Hace una semana se confirmaba la ruptura de su relación

Lara Dibildos estaba guapísima y radiante al llegar el pasado sábado a la iglesia Santa María de Canaá, en Pozuelo de Alarcón, con su hijo Álvaro en brazos. Era el día de la celebración del bautismo del pequeño, de tres meses, nacido en su relación con el jinete sevillano Álvaro Muñoz Escassi. Sólo unos días antes, se había confirmado que la pareja había roto definitivamente, si bien se aseguraba que se trataba de una ruptura amistosa. Decíamos que Lara llegó sola con su hijo menor, muy cerca de ella su madre, Laura Valenzuela, que lució un traje de chaqueta rosa palo. Sorprendió que no llegara con ellas Álvaro que entró al templo poco después, con gesto muy serio, paso rápido y junto a su amigo Rosauro Baro.

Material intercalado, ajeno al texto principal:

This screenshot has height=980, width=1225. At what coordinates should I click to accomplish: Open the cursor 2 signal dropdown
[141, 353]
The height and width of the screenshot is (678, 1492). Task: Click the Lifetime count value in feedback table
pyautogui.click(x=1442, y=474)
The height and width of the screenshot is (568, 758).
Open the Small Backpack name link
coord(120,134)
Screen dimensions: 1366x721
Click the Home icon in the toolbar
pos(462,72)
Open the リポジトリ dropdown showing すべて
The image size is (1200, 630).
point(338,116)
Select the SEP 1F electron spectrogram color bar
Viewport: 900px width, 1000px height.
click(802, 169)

Tras la ceremonia, Lara volvió a posar con su hijo pequeño en brazos y sin Álvaro padre. Lara llevaba un vestido de color beige adornado con una gran flor marrón y un amplio chal cubriéndole los hombros. Estaba muy sonriente y nada hacía pensar que entre ella y el padre del pequeño hubiera la más mínima desavenencia. Es más, nos comentó que el precioso faldón de cristianar que llevaba su hijo era el mismo con el que había recibido las aguas bautismales el jinete sevillano.

La sorpresa llegó cuando los padres celebraron la ceremonia de bautismo por separado. Lara se trasladó con sus familiares e invitados, unas sesenta personas, al restaurante José Luis mientras que Álvaro junto a sus padres y hermanos almorzó en un restaurante del barrio de Salamanca de Madrid. Con tales hechos sobran las palabras. El recién nacido estuvo con su madre, su abuela y su hermano Fran, nacido en el matrimonio de Lara con Fran Murcia. El pequeño Álvaro vive en Madrid con su madre y su hermano mayor mientras que su padre continúa residiendo en Sotogrande, donde entrena diariamente con sus caballos.